When one looks in the mirror, they can’t ignore the reality, and that’s what always grounds me to the present.

One of the reasons I keep the damn things around. Otherwise, I would have smashed them all a long time ago.

“Sometimes it’s too painful. The families of these rapists couldn’t accept who they truly were because then they’d have to question their own lives. And that’s something we as humans tend to avoid.”

“Funny you say that. I have to question my entire existence every single time I come here.” I pinch the bridge of my nose, quickly backtracking because the last thing I need is for my psychiatrist to find out our sessions don’t help me much.

“It’s for the best because I’m a high risk who needs to be watched. ”

One of the perks of having free time is that I get to read lots of books, and, apparently, admitting that you have a problem makes people believe you can be trusted.

If they only knew how effortless it is to manipulate any truth into one’s favor, I doubt they would have trusted the lie so easily.

The truth doesn’t always set us free. Sometimes it pushes us down the abyss, from which there is no escape, for it might be bait rather than a solution.

“Is this why you sympathize with the serial killer so much?” My nails cut even deeper into the cushion. Any more pressure and I’m going to rip it. “Because you wished for someone like him to come and save you back when you were a little girl?”

I freeze at this, and swallow past the bile forming in my throat, shaking my head. “I was never raped,” I remind her, mentally starting to count to ten as the ringing in my ears becomes louder and louder with each passing second. “My story is different.”

Maybe she has so many patients a day that she’s starting to mix us all up.
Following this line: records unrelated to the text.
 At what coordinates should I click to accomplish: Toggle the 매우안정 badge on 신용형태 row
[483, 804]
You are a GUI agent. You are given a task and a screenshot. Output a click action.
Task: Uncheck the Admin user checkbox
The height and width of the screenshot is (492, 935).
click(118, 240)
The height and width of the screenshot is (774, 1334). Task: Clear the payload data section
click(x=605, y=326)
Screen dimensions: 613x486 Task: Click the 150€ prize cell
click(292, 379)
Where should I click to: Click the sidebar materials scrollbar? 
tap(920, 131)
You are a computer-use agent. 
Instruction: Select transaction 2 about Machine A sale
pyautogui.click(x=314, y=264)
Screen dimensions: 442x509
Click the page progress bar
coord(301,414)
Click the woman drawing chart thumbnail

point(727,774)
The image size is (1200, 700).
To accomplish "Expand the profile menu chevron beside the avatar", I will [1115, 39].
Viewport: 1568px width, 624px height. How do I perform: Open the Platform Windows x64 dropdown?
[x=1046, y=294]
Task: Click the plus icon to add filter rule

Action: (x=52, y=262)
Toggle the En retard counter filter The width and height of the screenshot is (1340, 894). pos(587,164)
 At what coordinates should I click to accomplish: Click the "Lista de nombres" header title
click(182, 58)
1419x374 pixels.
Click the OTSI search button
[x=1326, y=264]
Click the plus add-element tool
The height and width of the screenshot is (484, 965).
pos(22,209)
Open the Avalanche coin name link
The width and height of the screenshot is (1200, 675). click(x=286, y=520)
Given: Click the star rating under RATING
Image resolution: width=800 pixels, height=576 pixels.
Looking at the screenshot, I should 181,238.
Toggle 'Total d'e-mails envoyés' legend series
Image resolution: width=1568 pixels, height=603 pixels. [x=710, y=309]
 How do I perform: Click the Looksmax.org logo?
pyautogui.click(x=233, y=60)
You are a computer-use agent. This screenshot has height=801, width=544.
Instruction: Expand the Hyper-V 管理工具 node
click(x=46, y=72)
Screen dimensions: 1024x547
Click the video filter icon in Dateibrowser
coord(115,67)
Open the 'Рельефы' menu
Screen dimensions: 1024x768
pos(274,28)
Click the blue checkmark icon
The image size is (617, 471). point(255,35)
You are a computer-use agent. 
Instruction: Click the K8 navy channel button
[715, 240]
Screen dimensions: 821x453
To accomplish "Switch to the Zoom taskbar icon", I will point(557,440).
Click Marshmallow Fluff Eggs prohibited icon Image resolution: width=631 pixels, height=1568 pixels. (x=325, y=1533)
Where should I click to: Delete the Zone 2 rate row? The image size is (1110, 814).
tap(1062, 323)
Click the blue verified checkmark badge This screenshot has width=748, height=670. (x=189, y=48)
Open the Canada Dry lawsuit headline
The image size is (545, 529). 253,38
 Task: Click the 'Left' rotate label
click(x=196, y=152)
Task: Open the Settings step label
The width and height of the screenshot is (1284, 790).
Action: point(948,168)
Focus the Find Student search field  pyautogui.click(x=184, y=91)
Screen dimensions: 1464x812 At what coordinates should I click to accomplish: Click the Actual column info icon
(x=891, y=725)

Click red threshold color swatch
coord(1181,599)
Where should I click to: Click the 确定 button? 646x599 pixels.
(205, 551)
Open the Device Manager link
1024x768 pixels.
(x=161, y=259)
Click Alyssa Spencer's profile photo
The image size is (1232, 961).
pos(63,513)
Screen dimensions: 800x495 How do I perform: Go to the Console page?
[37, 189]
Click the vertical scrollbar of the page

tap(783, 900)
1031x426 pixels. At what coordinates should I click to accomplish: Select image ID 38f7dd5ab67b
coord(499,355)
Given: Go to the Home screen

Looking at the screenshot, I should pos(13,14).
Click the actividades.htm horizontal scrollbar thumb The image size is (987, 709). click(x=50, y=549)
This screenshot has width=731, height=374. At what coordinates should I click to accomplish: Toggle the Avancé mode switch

Even the best of the best can make mistakes.

One, two, three…

“Your parents died when you were less than two years old, and you were forced to live with your paternal uncle. An uncle who took an odd interest in you from an early age until he almost raped you at eighteen and caused a fire that scarred you for life.”

The phantom scent of the burned flesh twitches my nose, my breathing speeding up while vivid and horrific images pop in my head one after another, and my skin aches as if being subjected to the unbreakable pain once again.

Four, five, six…

“I had my brothers.” I lick my dry lips and gulp for breath. The air seems almost unreachable at this point. I force a strained laugh that sounds fake even to my own ears. “You’ve seen them. Who’d need protection with them around?”

Her gaze softens as she puts the pen away, and I tense even more because her compassion and empathy are somewhat worse than anything else.

Compassion contains affection, and what can one do with affection if they lived in solitude their whole life?

“Your brothers were nine when the tragedy happened with your parents. Rush got lost, and you all considered him dead, and while Rafael stayed with you and protected you as long as he could…he got kicked out by your uncle at fourteen. Both of your brothers fought for you, but there was so little they could do. By the time they got to see you again…the damage had been done.”

I breathe through the panic slowly wrapping its fingers around my neck and threatening to cut off my oxygen supply.

“My uncle was a sadistic pervert, and to protect myself from him, I had to pretend to not be okay after the fire. They assumed I hit my head. It worked. He wanted me because I reminded him of my mom.” I really should have invested in some acting classes.

Maybe this shit would have been easier then.

“So I’m not sure how my liking the serial killer documentary has anything to do with my past.”